Install the necessary Python modules to use and interact with [NVIDIA Triton Inference Server](https://github.com/triton-inference-server/server/).

In [None]:
! pip install torch sagemaker transformers tritonclient[all]

<div class="alert alert-warning">
<b>Warning</b>: You should run this notebook on a SageMaker Notebook Instance with access to the same GPU as the instance you will deploy your model to (g4dn is the one configured by default in this example).
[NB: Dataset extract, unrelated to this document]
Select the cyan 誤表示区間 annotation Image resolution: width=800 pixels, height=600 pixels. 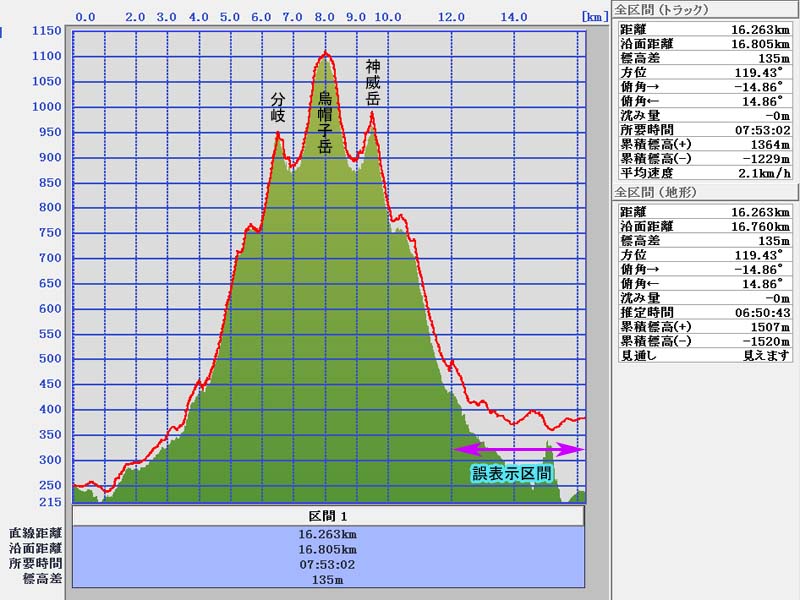[512, 472]
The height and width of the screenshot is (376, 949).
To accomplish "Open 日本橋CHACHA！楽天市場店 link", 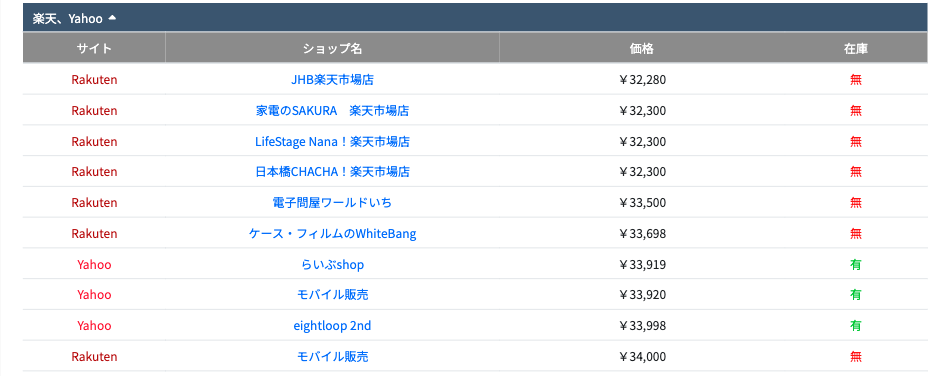I will pos(332,172).
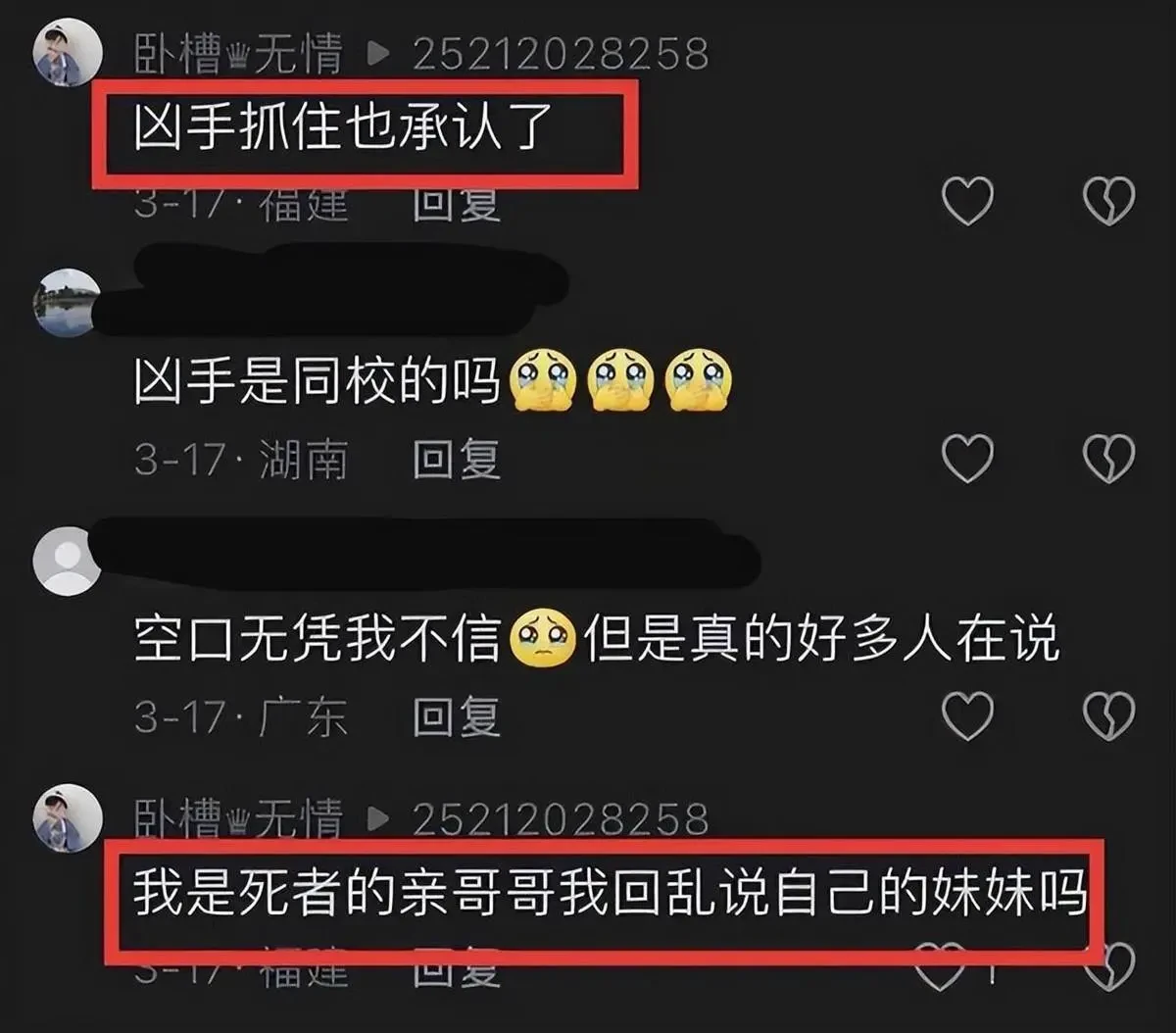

There are model optimization steps contained in this notebook that are GPU architecture-dependent.
    ⬇⬇⬇⬇⬇ change in the next cell if required
</div>


In [None]:
# change this cell if you are running this notebook in a different instance type
notebook_instance_type = 'ml.g4dn.xlarge'

## Part 1 - Setup

In [None]:
import argparse
import boto3
import copy
import datetime
import json
import numpy as np
import os
import pandas as pd
import pprint
import re
import sagemaker
import sys
import time
from time import gmtime, strftime
import tritonclient.http as http_client

In [None]:
session = boto3.Session()
role = sagemaker.get_execution_role()

sm_client = session.client("sagemaker")
sagemaker_session = sagemaker.Session(boto_session=session)
sm_runtime_client = boto3.client("sagemaker-runtime")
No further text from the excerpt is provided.